### Brano fornito
"""

A Samira al-Khalil: una pianta che fiorisce nel cuore dell’inverno

il

Pubblicato il 9 dicembre 2021 su Alhumhuriya

Di Mohammad al-Attar
Traduttrice dall’:arabo all’inglese: Julia Choucair Vizoso
[Nota dell’editore: questo articolo è stato pubblicato in arabo come parte di “About Samira and for her” un dossier di testi su Samira al-Khalil e lettere indirizzate a lei da amici, pubblicato il 9 dicembre 2021, otto anni dopo il rapimento degli attivisti di Doma 4: Razan Zaitouneh, Samira al-Khalil, Wael Hamada e Nazem Hammadi da parte di Jaish Al-Islam.]

Traduzione all’italiano di G.De Luca.


Ho esitato a scrivere di Samira al-Khalil, o a scriverle.

La storia di Samira è una ferita aperta condivisa per i siriani, un simbolo della nostra rivoluzione schiacciata. Per me, è anche una fonte di profondo dolore e lutto personale. Porto ricordi di 15 anni di incontri intermittenti con Samira. Incontri avvenuti durante momenti formativi critici per me, momenti che sono venuti a definire i percorsi che avrei seguito, o i percorsi che mi sono stati imposti.

Per riassumere la storia, ho selezionato tre incontri, distanti nel tempo e nelle circostanze.

"""

### Consegna A
Traduci in inglese la frase del brano su Samira al-Khalil «Ho esitato a scrivere di Samira al-Khalil, o a scriverle.».
### Consegna B
Riprendi il brano su Samira al-Khalil subito dopo la sua ultima frase e proseguilo.
Queste righe non hanno alcun legame con il brano su Samira al-Khalil.

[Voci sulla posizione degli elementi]
"""

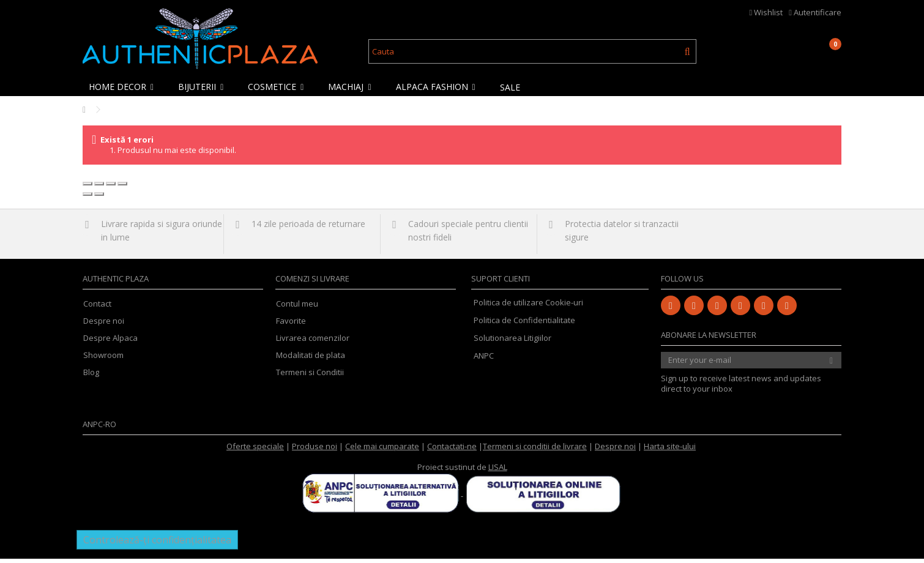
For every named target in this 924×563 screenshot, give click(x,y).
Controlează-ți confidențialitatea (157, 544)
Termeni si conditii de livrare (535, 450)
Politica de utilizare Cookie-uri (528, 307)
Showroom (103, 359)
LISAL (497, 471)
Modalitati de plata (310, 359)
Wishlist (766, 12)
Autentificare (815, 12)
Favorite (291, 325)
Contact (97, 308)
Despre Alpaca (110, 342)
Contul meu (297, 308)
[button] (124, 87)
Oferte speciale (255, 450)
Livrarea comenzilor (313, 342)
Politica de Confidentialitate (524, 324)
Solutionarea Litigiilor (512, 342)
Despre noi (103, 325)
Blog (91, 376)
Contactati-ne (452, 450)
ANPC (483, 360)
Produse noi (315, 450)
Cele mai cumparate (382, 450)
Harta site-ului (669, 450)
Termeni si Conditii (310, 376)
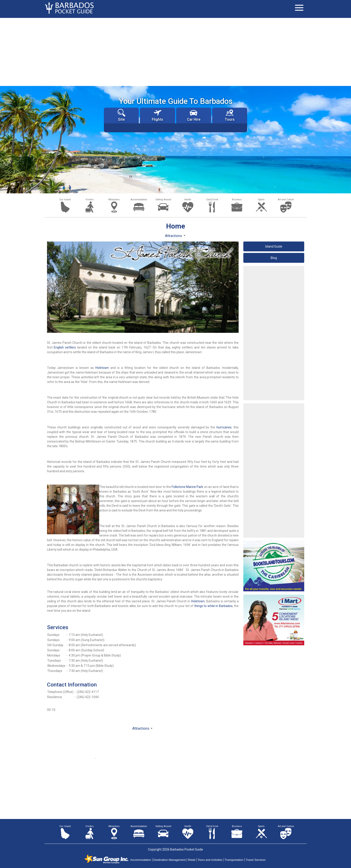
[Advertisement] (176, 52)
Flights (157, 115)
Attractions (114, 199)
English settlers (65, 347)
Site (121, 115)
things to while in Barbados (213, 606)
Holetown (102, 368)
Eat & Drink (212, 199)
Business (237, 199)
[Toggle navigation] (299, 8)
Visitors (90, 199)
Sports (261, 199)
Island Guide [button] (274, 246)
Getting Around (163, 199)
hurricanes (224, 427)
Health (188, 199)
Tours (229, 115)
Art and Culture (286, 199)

"""

### Risposta A
I hesitated to write about Samira al-Khalil, or to write to her.

### Risposta B
Il Germoglio

All’inizio degli anni 2000, mi sono trovato spinto dallo zelo sinistra ad approfondire le questioni della libertà e della giustizia sociale in Siria. Sono stato stimolato dal breve momento di speranza che abbiamo soprannominato la “primavera di Damasco”, prima che fosse abortita dal regime di Bashar al-Assad. Il mio impulso era libero dal bagaglio ideologico che incontravo in riunioni piene di uomini con facce imbronciate, riunioni che mi lasciavano riluttante ad aderire a qualsiasi organizzazione politica dell’epoca.

La lettura era diventata il modo più efficace per conoscere l’opposizione siriana e mi ha portato agli scritti di Yassin al-Haj Saleh. Chi era questo Yassin che aveva scritto con tanta chiarezza, tanta audacia dal cuore della Siria? Affascinato da tanto coraggio, volevo incontrarlo. Amici in comune mi hanno raccontato della storia di Yassin e Samira, della coppia di innamorati che erano stati prigionieri politici. Accusata di appartenere a organizzazioni di sinistra, Samira ha trascorso quattro anni in carcere, mentre Yassin è stato condannato a sedici. Grazie alla mediazione dei nostri amici, è stato deciso che avrei incontrato Yassin e Samira nella loro casa nel sobborgo di Qudssaya. Era la primavera del 2003.

Nervoso per l’incontro, non volevo presentarmi a mani vuote. Ho comprai una pianta di Monstera in un piccolo vaso. Per me è stata una decisione strana e inaspettata. All’epoca non avevo alcuna conoscenza o interesse per le piante.

Passai l’intera giornata prima del nostro incontro a ricordarmi di non fare domande sulla loro permanenza in prigione. Fallì miseramente. Eppure la mia eccitazione e la mia sfida erano solo in parte da biasimare. Il calore in cui mi avvolsero Samira e Yassin mi fece sentire non il ragazzo che ero ancora, ma come un vecchio amico che si ricongiungeva con loro dopo una lunga separazione. L’ospitalità di Samira è stata eguagliata solo dalla sua natura gentile e da un sorriso timido la cui gentilezza mi ha sopraffatto.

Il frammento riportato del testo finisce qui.